¿En qué piensa el Doctor No?
Ahora que hace 50 años de casi todo, viene a cuento recordar al gran Wilder Penfield, el primer neurocirujano al que se le ocurrió estimular con un electrodo el cerebro de sus pacientes. A cráneo abierto, claro, y con anestesia local, para que el paciente pudiera explicar lo que sentía cuando Penfield pinchaba aquí, o aquí, o allí. Su objetivo era localizar las zonas del córtex que disparaban un ataque epiléptico para poder extirparlas después, pero no tardó en hacer un descubrimiento sensacional que no tenía nada que ver con la epilepsia. Según donde pusiera el electrodo, los pacientes experimentaban recuerdos nítidos o movían con precisión una u otra parte del cuerpo. Penfield dibujó así el célebre "homúnculo motor", ese humanoide deforme que rige nuestros movimientos.
Si el Doctor No aplicara esta técnica a los humanos, ¿qué fechorías podría cometer? Yo tengo una idea
Con un buen juego de electrodos, pensaría el Doctor No al leer los trabajos de Penfield, se podría manejar a la gente como si fueran marionetas. Por desgracia, el montaje es tan aparatoso que hasta James Bond se daría cuenta del truco. Pero los investigadores de la mosca acaban de poner a punto una técnica mucho más fina.
La información fluye por los largos cables neuronales (los axones y las dendritas) gracias a unos canales que controlan el paso de varios iones (átomos con carga eléctrica) entre el interior y el exterior de la neurona. Los canales iónicos se van abriendo ordenadamente a lo largo del axón, y el baile de las cargas que entran y salen va propagando una corriente eléctrica axón abajo.
Susana Lima y Gero Miesenböck (Cell, 121:141) han utilizado un canal iónico que sólo se abre si tiene a mano ATP, una molécula muy común en todos los seres vivos. Jugando con el gen que fabrica el canal iónico, los científicos pueden meterlo en cualquier zona del cerebro de la mosca, y así lo han hecho. Además, han envuelto el ATP en otro compuesto químico que lo inutiliza, pero que libera a su presa si le ilumina un rayo láser. Es un poco laborioso, pero sólo hay que hacerlo una vez, y el resultado es espectacular.
Una mosca está perfectamente tranquila, la enchufas con el rayo láser y sale huyendo como si hubiera visto a Belcebú (o a Lima y Miesenböck). No, las moscas normales no huyen del rayo láser (ya saben lo mucho que les gusta la luz). Esa mosca huye porque le habían metido el canal iónico en la región exacta del cerebro que organiza la reacción de huida. El láser activa el canal y allá que va el bicho. Pero, jugando con el gen, el canal se puede meter en cualquier otro módulo cerebral, y allí se quedará esperando a su rayo láser.

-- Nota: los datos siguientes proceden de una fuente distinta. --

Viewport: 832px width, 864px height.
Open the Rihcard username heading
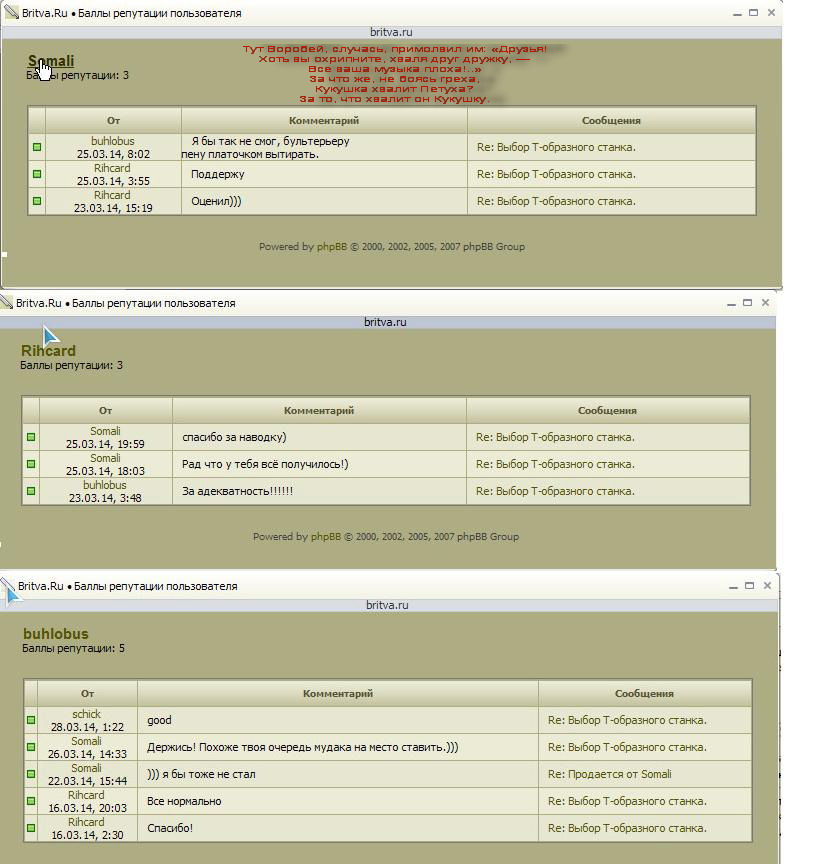pos(48,351)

El ejercicio para hoy es: si el Doctor No aplicara esta técnica a los humanos, ¿qué fechorías podría cometer? Yo tengo una idea.
Todo lo que nos gusta, nos gusta porque activa el circuito cerebral de la recompensa, una trampa de placer que la evolución nos ha puesto en el cráneo para que nuestro comportamiento se ajuste a los dos supremos preceptos darwinianos: creced y multiplicaos. Si la comida y el sexo no activaran el circuito de la recompensa, no nos gustarían. La lección que más rápido aprende cualquier ser humano es la lista de cosas que activan su circuito de la recompensa. ¿Se imaginan la que podría armar ahí el canal iónico de Lima y Miesenböck? Ese truco convertiría a cualquier persona en una marioneta, a leve toque de rayo láser. ¿No hiela la sangre pensarlo?
Pues la verdad es que no, porque los humanos convencionales ya llevamos al Doctor No puesto de serie. El circuito de la recompensa es el mismo en todo el mundo, pero sus conexiones con el resto del córtex varían en cada individuo. Uno puede ser adicto a las compras, al teléfono móvil, al fútbol, a la ruleta o al riesgo, según qué regiones cerebrales se comuniquen mejor con su trampa de placer. Las drogas no son más que trucos químicos para activar el circuito de la recompensa directamente. No, nosotros no necesitamos al Doctor No. Ya somos marionetas, y ni siquiera podemos salir huyendo del rayo láser.